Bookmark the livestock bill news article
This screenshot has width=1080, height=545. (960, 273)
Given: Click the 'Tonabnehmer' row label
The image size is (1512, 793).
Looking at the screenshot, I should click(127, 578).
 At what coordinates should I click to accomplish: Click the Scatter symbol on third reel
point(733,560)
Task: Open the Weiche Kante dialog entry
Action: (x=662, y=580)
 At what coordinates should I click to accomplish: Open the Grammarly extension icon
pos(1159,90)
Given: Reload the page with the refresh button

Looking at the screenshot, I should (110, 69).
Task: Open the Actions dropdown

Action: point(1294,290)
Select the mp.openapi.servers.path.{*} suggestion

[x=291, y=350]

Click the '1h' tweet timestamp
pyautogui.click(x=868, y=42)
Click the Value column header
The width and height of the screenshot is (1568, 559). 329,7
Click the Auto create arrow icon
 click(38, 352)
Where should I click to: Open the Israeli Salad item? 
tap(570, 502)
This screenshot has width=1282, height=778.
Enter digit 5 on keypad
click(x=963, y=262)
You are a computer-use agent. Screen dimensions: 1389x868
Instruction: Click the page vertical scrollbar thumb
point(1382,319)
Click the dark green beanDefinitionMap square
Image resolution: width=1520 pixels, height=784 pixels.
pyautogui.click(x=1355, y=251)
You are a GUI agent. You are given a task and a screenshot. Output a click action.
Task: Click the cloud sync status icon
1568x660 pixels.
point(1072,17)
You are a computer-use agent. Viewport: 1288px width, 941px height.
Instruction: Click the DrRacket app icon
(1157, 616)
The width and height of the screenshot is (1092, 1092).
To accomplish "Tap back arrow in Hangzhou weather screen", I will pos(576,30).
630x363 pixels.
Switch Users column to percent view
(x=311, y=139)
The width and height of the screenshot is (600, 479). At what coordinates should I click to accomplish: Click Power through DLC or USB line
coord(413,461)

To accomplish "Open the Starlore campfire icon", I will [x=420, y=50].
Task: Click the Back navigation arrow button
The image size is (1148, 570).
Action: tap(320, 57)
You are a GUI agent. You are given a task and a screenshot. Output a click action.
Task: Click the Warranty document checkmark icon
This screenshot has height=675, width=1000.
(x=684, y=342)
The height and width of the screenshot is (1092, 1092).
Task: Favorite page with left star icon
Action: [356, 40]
┄┄┄┄┄┄
#### Exercise task
Which lines in the data above contain the word "arrow"? Filter them out and copy each one, counting only matches with the same uppercase and lowercase letters.

#### Correct response
Click the Auto create arrow icon
To accomplish "Tap back arrow in Hangzhou weather screen", I will pos(576,30).
Task: Click the Back navigation arrow button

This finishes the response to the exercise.